Finance ministers and central bank chiefs from the World’s 20 major economies pledged today to use all the policies they can to protect global growth from disruptions due to trade and other tensions.
The officials gathering in Japan for the second and final day of the G20 meeting said in a joint communique that risks from trade and geopolitical tensions were “intensifying.”
Thought not referring directly to the ongoing trade war between the United States and China, leaders participating in the meetings indicated it was the No. 1 concern.

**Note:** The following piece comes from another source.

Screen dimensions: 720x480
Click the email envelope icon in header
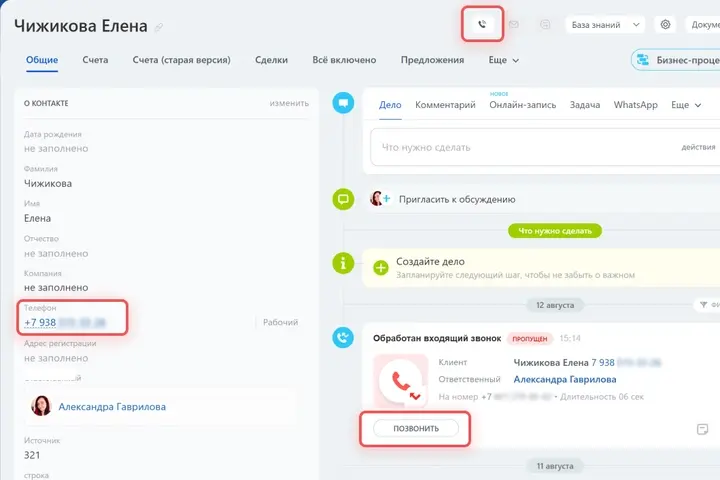(513, 24)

“We will continue to address these risks, and stand ready to take further action,” the statement said. “We reaffirm our commitment to use all policy tools to achieve strong, sustainable, balanced and inclusive growth, and safeguard against downside risks.”
“Global growth appears to be stabilizing and is expected to pick up later this year and next year,” the statement said.

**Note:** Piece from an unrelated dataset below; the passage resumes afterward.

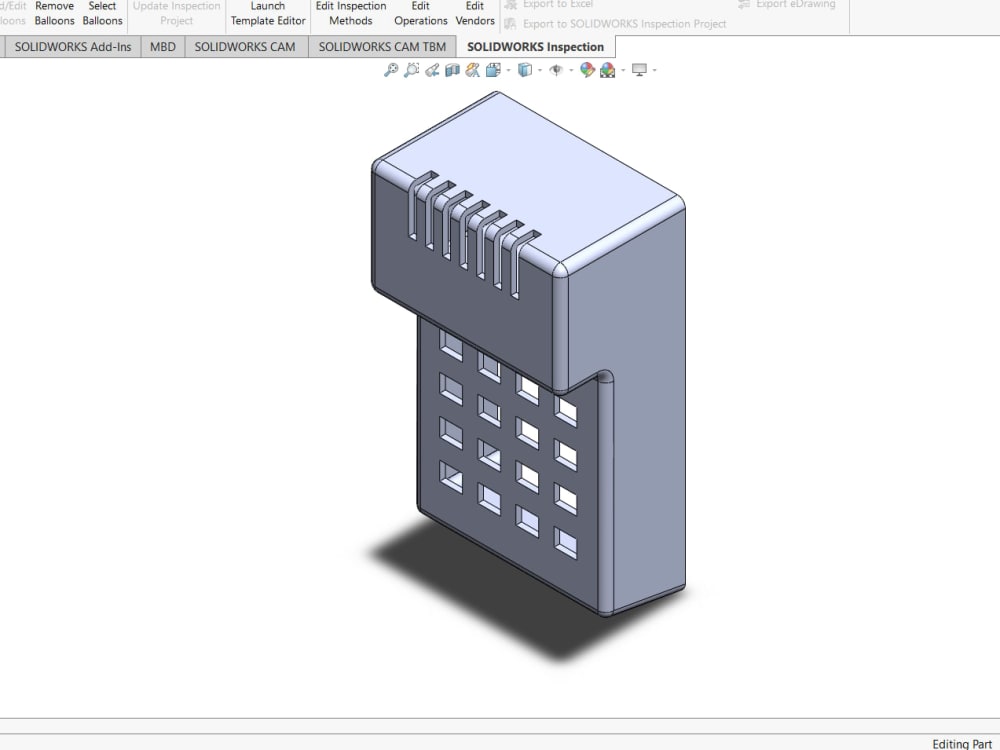Open the Edit Appearance tool
The width and height of the screenshot is (1000, 750).
588,70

According to AP, however, there was an evident rift between most participants in the meeting and the U.S., which has shifted away from support for tackling issues in multilateral forums such as the World Trade Organization in favor of a country-by-country “America First” approach.
French Finance Minister Bruno Le Maire said the discussions showed “we are very concerned about the trade war between the U.S. and China,” urging both sides to resolve their disputes through the WTO.

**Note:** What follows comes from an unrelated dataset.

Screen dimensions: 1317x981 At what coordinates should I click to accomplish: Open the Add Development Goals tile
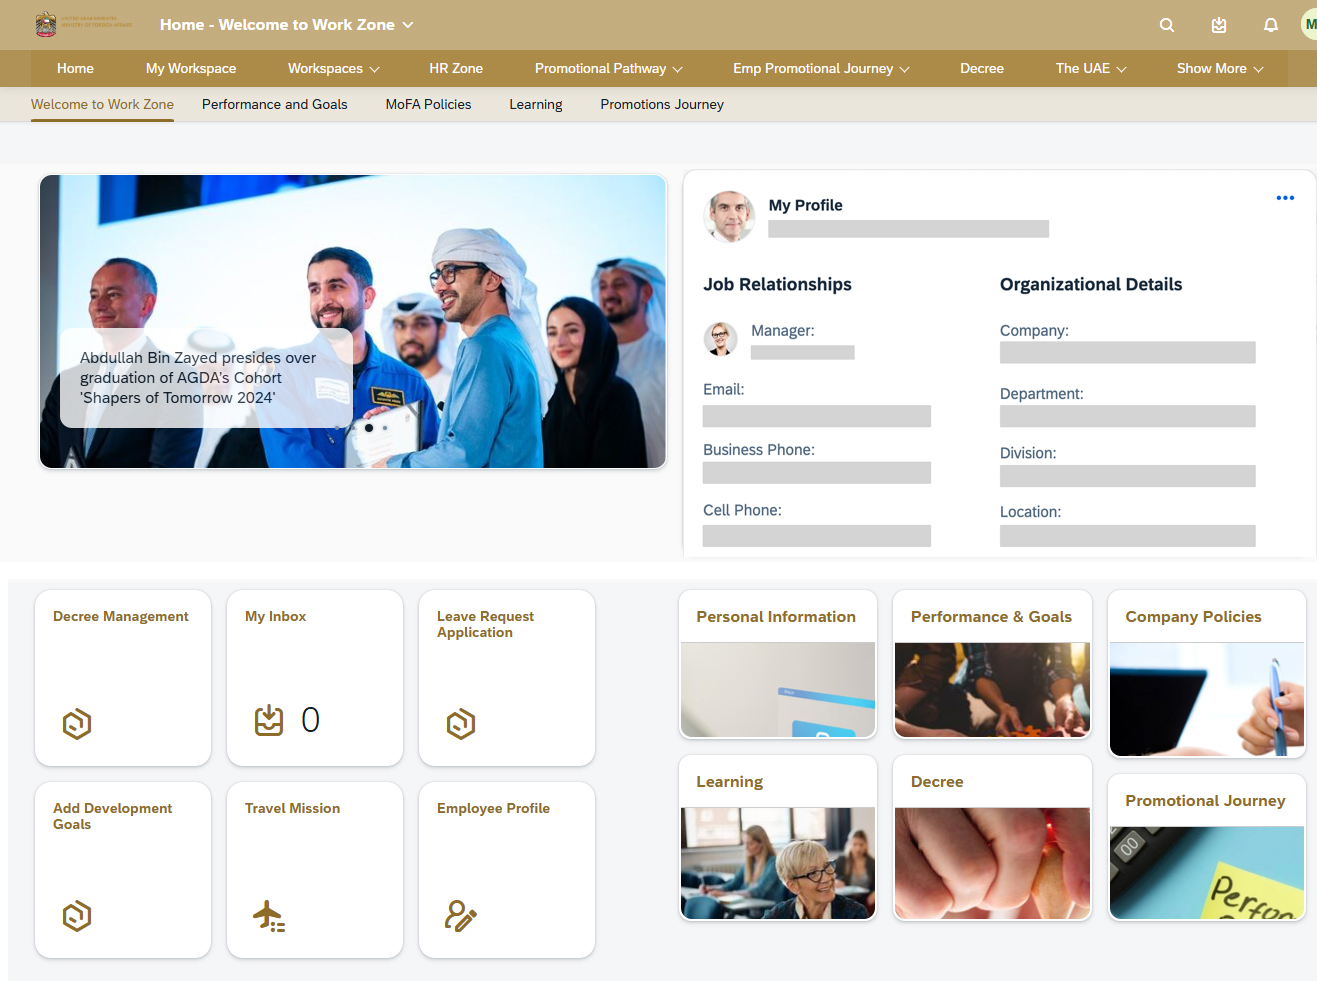click(x=122, y=869)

“I want to insist on this matter because it is high time that we stop the trade dispute between the U.S. and China from having a really long-term, deep and negative impact on growth,” Le Maire said.
On her part, Christine Lagarde, managing director of the International Monetary Fund, bluntly warned of the potential toll from the exchanged tariff hikes and other retaliatory moves between Washington and Beijing. She said that the “road ahead remains precarious.”
“The principal threat stems from continuing trade tensions,” said Lagarde, adding that the IMF estimates the tariffs could reduce the level of global GDP by 0.5 percent in 2020, or about $455 billion.